A 1998 Israel Prize laureate for agricultural research, Professor Yehudith Birk of the Hebrew University Faculty of Agriculture in Rehovot is an internationally renowned biochemist. Her research interests include biochemical and nutritional investigations of legume seed proteins and legume seed proteinase inhibitors. Her research has had a revolutionary impact on the perception of foods such as soya and humus as important vegetarian sources of protein, which contain inhibitors of the growth of cancers.
Yehudith Birk was born on September 30, 1926, in Grajewo, Poland, the only child of Frida Gitl (1895–1974, née Borowitz) and Baruch Yizhak Gershtanski (1890–1950). Theirs was an ardent Zionist family. Yehudith’s mother was an accountant yet also founded the town’s Tarbut kindergarten and Hebrew day school, while her father was a merchant. In 1935 the family immigrated to Tel Aviv.
After completing her education at Ge’ula commerce high school and spending one year at Kibbutz Alonim, Yehudith started her master’s degree at the Hebrew University of Jerusalem in 1945, majoring in biochemistry and microbiology. When the Israeli War of Independence broke out, Yehudith Gershtanski married Meir Birk (a physicist, 1924–2000)—the son of a couple who were the landlords of her parents’ rented apartment and her boyfriend of several years. They had two sons: Yitzhak, born in 1953 and Ohad-Shmuel, born in 1957.

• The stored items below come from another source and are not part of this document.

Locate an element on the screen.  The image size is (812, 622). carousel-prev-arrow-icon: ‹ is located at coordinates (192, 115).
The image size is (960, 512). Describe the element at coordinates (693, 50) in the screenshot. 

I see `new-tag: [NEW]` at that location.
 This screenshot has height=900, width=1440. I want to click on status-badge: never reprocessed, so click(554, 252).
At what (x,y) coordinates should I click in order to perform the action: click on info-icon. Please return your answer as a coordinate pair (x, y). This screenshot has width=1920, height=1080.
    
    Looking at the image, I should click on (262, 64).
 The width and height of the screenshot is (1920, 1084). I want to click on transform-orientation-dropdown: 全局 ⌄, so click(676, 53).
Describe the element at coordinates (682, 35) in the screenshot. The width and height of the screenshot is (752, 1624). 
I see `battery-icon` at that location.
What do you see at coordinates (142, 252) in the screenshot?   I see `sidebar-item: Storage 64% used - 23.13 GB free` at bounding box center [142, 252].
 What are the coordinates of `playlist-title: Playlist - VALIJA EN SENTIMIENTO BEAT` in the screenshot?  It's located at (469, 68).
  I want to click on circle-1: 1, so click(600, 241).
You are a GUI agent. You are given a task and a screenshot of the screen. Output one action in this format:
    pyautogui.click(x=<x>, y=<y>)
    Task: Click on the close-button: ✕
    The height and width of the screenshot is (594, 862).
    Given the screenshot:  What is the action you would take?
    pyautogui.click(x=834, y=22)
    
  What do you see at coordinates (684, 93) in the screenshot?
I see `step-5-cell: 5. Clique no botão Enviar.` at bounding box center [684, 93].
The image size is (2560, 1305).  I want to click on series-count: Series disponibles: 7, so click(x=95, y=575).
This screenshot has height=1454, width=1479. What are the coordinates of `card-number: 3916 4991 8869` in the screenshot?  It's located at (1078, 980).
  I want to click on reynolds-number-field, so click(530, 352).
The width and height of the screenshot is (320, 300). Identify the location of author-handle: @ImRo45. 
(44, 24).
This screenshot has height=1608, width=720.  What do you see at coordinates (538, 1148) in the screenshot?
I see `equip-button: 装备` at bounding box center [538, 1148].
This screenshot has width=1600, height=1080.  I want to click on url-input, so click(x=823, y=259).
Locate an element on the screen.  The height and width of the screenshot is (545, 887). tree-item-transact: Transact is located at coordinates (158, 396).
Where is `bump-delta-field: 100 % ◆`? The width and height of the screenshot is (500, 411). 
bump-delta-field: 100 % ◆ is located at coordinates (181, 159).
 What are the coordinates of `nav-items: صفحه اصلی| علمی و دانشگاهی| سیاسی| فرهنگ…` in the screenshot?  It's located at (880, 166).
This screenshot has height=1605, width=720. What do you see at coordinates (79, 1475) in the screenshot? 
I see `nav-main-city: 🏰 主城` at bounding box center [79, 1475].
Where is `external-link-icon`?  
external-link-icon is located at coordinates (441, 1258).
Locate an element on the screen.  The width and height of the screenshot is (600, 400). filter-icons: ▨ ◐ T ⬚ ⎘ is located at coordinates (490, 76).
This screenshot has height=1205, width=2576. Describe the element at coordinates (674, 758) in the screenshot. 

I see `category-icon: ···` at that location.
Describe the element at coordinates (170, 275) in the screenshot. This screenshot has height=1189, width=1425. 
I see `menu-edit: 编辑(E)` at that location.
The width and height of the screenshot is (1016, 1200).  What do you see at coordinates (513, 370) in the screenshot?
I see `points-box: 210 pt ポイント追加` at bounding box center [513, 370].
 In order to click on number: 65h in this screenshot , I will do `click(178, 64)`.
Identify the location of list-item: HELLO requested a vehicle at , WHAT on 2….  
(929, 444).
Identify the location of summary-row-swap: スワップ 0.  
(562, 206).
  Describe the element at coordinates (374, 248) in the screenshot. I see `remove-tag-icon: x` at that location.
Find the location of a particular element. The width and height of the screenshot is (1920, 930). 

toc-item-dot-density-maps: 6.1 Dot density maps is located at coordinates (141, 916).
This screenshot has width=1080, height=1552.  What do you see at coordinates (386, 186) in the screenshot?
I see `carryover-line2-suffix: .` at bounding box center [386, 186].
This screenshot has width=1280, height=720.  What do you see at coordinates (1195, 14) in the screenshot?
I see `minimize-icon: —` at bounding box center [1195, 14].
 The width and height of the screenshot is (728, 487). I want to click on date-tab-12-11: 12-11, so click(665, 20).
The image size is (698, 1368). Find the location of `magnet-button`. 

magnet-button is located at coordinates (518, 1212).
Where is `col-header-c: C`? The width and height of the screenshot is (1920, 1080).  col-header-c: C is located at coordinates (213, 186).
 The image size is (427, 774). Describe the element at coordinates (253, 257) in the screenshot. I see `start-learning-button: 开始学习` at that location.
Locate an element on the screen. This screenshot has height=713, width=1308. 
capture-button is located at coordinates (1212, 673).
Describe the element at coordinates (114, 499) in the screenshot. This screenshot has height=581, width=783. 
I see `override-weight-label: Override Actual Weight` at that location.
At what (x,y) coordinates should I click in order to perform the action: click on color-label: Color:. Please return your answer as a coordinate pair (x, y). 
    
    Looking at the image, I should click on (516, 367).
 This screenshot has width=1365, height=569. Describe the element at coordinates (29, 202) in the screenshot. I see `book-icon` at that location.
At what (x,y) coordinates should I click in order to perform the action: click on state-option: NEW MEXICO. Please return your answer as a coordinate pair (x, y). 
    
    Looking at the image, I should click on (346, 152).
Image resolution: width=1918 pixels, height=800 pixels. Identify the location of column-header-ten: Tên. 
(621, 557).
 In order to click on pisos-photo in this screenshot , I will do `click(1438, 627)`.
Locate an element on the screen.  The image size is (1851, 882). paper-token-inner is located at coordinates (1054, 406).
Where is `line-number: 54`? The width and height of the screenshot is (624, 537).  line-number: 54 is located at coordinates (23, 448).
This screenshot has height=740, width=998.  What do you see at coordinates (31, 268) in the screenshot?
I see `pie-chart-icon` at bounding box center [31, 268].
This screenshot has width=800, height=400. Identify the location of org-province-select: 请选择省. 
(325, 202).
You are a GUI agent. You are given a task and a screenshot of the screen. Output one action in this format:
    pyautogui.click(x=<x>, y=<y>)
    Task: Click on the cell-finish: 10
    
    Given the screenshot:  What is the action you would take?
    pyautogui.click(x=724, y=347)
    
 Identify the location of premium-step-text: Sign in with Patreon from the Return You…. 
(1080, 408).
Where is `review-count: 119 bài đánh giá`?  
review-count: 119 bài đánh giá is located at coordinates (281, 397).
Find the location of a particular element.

During the war years of 1948 and 1949 Birk set aside her academic studies to join the Israel Defense Forces. Serving at the rank of second lieutenant, she worked in the Scientific Corps unit (Hemed), which developed parachute flares, testing them during Israel Air Force night-flights off the Tel Aviv coast.
In December 1950 Birk completed her M.Sc. in biochemistry and microbiology. Encouraged by her husband, she continued for her doctorate in biochemistry at the Hebrew University Faculty of Agriculture in Rehovot under the tutelage of Professor Aharon Bondi. She earned her Ph.D. in biochemistry in 1954 and was a postdoctoral fellow at Rutgers University in 1955 and 1956. Returning from New Jersey in 1956, she joined the Hebrew University Faculty of Agriculture. Promoted to senior lecturer in 1962 and to associate professor in 1966, Birk attained full professorship in 1970. Over the course of decades, she advised some one hundred master’s and doctoral students.
One of Birk’s greatest achievements is the isolating and investigating of a protease inhibitor predominant in legume seeds, known today as the Bowman-Birk inhibitor (BBI—named jointly after her and Professor Donald Bowman, who first noted this inhibitor). BBI is a protease inhibitors archetype, utilized as a built-in agent for pest control as well as a cancer preventive agent. Another of Birk’s scientific milestones is the discovery and characterization of the ß-lipotropin (lipolytic hormone) in the hypophysis. This hormone functions as a liquefier of fats and serves to soothe pain.
Birk’s research on the chemistry, structure and biological activities of bio-active proteins, peptides and accompanying compounds has been published in more than one hundred and fifty scientific articles and in chapters of several volumes. Her book, Plant Protease Inhibitors: Significance in Nutrition, Plant Protection, Cancer Prevention and Genetic Engineering, was published in 2003.
Yehudith Birk founded the Food Science and Nutrition school at the Hebrew University Institute of Biochemistry and served as its founding director from 1972 to 1974. Birk held the position of dean of the Faulty of Agriculture from 1977 to 1980. Over the years she has held visiting professor positions at several American universities (primarily in California), as well as at Lincoln University in New Zealand (1995).
In 1978 Birk was awarded the prestigious Rothschild Prize as well as the Mo’ezet Irgunei Nashim be-Yisrael medal in recognition of her remarkable achievements in research and teaching. From 1990 to 1995 Birk served as Pro-Rector of the Hebrew University. A member of the Israel Academy of Science and Humanities since 1993, Birk was elected to be an active member of the European Academy of Sciences and Arts in 2004. Today a professor emerita, Birk continues to hold numerous positions on a national level in the realms of the academy and research. Moreover, she also plays a significant role in shaping Israel’s infrastructure in higher education.